Solved – Standardize binary variable to create interaction term in regression

categorical datainteractionregressionstandardization

I am currently running a multiple linear regression, and I have a question regarding how to properly construct an interaction term between one binary variable (sex) and continuous variable (age) to the model.

I've been advised to standardize variables before creating a product term and entering it into the regression model. This is done to avoid potential multicollinearity between interaction term and component variables.

However, I am confused if I should follow this advice and standardize my binary variable (sex) before creating a product term with the standardized continuous variable (age)?

Some people suggest that both dummy and continuous variables should be standardized to stand on the same ground while some suggest that there's no need to standardize categorical (dummy) variables.
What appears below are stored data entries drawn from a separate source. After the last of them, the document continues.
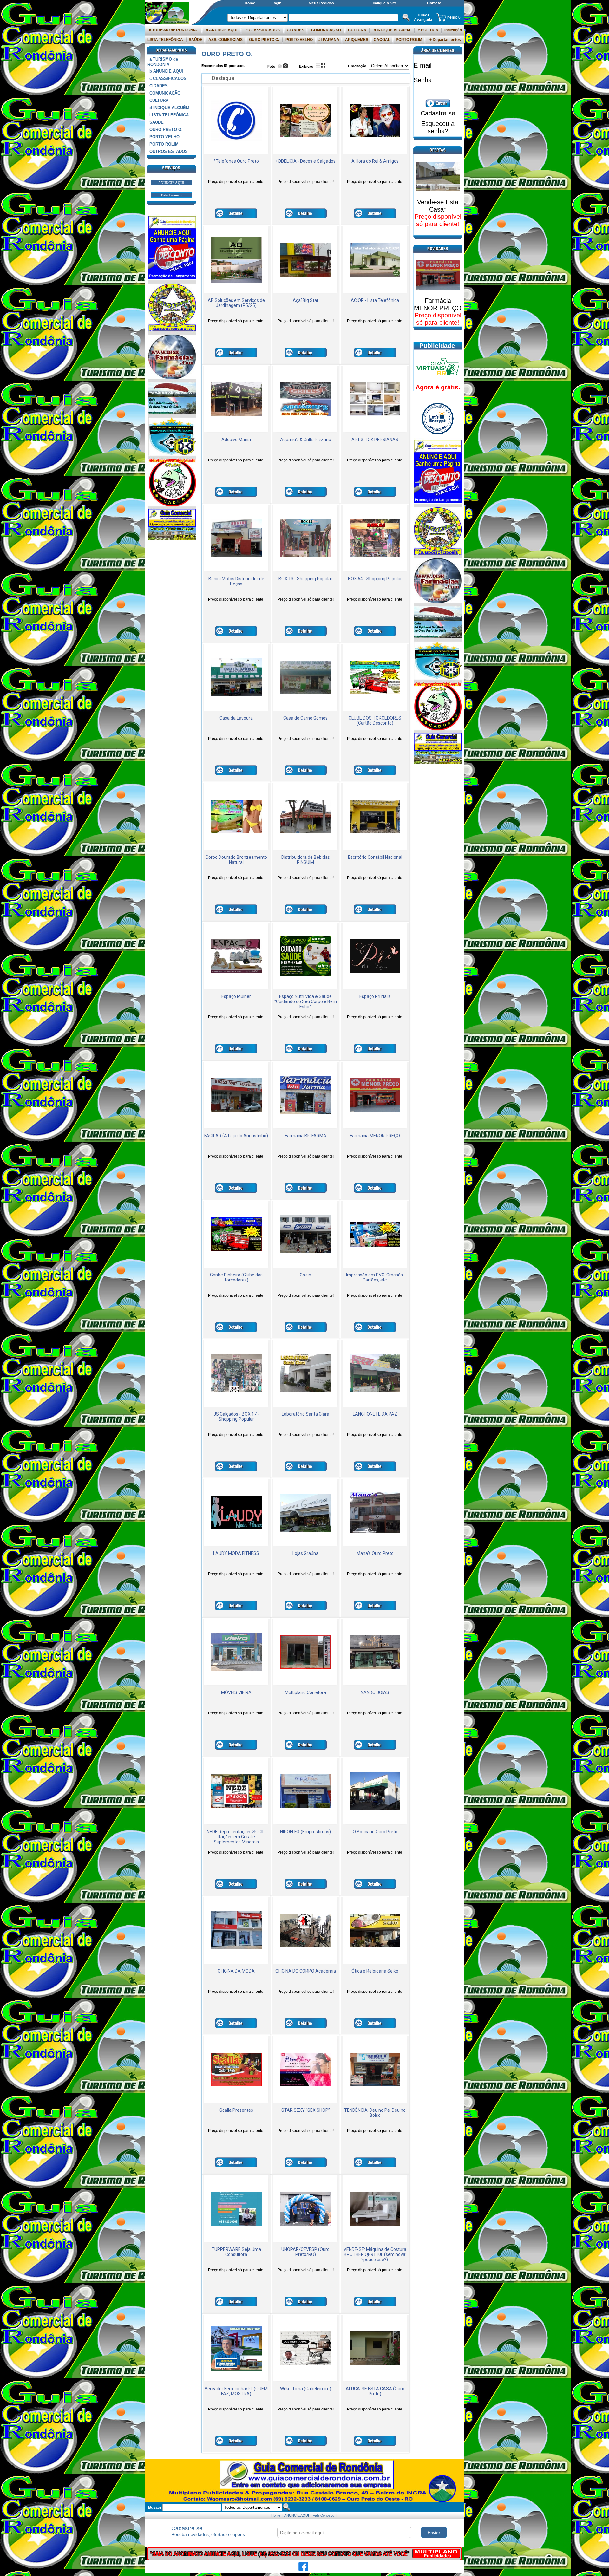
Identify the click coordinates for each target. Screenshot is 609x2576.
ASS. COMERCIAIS (225, 39)
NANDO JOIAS (375, 1692)
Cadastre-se (438, 113)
Can you kindly advise what might be a more appropriate way to handle this? Thank you!

Best Answer

It makes little sense to standardize dummy variables

  1. It cannot be increased by a standard deviation so the regular interpretation for standardized coefficients does not apply

  2. Moreover, the standard interpretation of the dummy variable, showing difference in average level of Y between two categories is lost

Your interaction results could be interpreted as follows for:

Among those who are females (sex dummy 1=female 0=male), 1 standard deviation point increase in age (standardized age, mean=0, std=1) has a positive/negative (significant / insignificant) effect of (exact value of the coefficient of the interaction term) on your dependent variable (Y-variable).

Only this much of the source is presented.